Rows of pointing data
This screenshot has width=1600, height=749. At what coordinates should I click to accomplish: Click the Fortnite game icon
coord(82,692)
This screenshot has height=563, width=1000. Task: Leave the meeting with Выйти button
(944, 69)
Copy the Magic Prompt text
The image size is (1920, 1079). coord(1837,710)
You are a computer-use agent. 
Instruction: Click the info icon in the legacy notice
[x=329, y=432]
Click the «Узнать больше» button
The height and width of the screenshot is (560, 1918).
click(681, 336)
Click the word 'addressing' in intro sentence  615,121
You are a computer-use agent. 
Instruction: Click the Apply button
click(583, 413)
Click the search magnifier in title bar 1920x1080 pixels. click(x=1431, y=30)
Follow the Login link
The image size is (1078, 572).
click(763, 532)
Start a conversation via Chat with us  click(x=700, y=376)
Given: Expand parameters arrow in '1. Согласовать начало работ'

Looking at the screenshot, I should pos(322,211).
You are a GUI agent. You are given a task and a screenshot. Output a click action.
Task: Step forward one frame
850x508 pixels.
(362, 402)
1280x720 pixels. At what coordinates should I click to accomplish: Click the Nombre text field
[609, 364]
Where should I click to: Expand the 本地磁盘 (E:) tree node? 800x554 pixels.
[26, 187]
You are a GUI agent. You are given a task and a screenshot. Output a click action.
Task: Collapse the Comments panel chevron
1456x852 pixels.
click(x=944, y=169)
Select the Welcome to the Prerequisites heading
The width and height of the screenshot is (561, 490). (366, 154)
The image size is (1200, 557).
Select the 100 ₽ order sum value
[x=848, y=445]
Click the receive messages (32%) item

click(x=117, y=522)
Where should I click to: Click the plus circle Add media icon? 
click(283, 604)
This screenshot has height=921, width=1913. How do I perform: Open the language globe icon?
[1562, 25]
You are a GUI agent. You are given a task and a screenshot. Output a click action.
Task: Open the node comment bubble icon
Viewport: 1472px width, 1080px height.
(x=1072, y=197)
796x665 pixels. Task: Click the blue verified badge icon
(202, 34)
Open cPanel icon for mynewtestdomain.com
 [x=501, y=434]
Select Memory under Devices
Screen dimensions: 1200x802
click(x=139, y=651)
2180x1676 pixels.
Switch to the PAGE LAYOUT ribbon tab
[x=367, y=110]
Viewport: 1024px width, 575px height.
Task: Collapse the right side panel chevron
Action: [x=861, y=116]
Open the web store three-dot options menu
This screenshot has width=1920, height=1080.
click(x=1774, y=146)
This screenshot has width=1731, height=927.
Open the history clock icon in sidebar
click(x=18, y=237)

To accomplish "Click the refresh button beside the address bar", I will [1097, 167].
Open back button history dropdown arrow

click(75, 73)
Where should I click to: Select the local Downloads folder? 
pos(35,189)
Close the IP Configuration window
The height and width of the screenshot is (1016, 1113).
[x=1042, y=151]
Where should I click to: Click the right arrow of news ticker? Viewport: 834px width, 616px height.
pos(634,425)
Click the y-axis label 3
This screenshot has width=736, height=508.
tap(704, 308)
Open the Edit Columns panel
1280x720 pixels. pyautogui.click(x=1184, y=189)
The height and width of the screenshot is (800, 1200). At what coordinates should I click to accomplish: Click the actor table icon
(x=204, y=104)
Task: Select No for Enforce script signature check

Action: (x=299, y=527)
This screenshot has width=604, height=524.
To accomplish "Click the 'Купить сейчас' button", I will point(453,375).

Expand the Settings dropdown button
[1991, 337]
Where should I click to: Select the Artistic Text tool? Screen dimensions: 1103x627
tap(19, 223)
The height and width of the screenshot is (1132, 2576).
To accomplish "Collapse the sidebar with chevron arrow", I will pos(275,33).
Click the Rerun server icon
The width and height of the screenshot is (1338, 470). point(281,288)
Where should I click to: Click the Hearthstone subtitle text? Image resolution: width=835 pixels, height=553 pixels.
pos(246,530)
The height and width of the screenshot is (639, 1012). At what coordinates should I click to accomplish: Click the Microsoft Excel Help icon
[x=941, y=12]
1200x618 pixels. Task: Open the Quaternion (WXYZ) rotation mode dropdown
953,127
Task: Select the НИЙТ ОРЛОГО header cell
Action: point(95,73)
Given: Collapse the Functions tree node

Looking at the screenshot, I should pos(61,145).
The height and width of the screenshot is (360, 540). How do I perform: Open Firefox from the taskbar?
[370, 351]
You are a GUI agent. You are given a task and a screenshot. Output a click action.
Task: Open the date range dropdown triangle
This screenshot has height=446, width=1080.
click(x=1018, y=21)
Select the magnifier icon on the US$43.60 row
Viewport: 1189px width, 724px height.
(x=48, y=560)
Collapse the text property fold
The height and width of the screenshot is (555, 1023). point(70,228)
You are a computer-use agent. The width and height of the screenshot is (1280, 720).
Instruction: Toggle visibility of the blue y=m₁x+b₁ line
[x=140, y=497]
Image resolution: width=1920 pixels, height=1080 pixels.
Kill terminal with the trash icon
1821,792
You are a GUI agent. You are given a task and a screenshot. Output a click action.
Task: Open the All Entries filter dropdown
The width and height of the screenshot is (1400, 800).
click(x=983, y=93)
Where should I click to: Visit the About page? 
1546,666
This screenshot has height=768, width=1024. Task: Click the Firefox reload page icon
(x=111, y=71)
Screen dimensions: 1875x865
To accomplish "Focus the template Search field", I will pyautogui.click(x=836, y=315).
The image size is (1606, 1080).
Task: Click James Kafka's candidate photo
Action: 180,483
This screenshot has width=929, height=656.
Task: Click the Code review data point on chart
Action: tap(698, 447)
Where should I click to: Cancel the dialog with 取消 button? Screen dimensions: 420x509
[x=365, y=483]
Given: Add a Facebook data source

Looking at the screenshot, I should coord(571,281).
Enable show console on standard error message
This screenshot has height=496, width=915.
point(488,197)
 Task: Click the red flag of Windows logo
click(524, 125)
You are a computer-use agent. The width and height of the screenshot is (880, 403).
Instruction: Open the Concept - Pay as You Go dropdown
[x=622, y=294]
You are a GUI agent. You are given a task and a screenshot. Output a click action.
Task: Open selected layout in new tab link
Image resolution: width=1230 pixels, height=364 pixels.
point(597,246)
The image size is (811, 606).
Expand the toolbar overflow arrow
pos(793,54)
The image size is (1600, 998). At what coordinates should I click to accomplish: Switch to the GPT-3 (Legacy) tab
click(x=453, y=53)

- **GIVEN REQUEST**
Print the lines from the one containing "Close the IP Configuration window" through the one containing "I will pos(275,33)." exactly as they appear in the records above, including both of those lines.

- **TASK ANSWER**
Close the IP Configuration window
The height and width of the screenshot is (1016, 1113).
[x=1042, y=151]
Where should I click to: Click the right arrow of news ticker? Viewport: 834px width, 616px height.
pos(634,425)
Click the y-axis label 3
This screenshot has width=736, height=508.
tap(704, 308)
Open the Edit Columns panel
1280x720 pixels. pyautogui.click(x=1184, y=189)
The height and width of the screenshot is (800, 1200). At what coordinates should I click to accomplish: Click the actor table icon
(x=204, y=104)
Task: Select No for Enforce script signature check

Action: (x=299, y=527)
This screenshot has width=604, height=524.
To accomplish "Click the 'Купить сейчас' button", I will point(453,375).

Expand the Settings dropdown button
[1991, 337]
Where should I click to: Select the Artistic Text tool? Screen dimensions: 1103x627
tap(19, 223)
The height and width of the screenshot is (1132, 2576).
To accomplish "Collapse the sidebar with chevron arrow", I will pos(275,33).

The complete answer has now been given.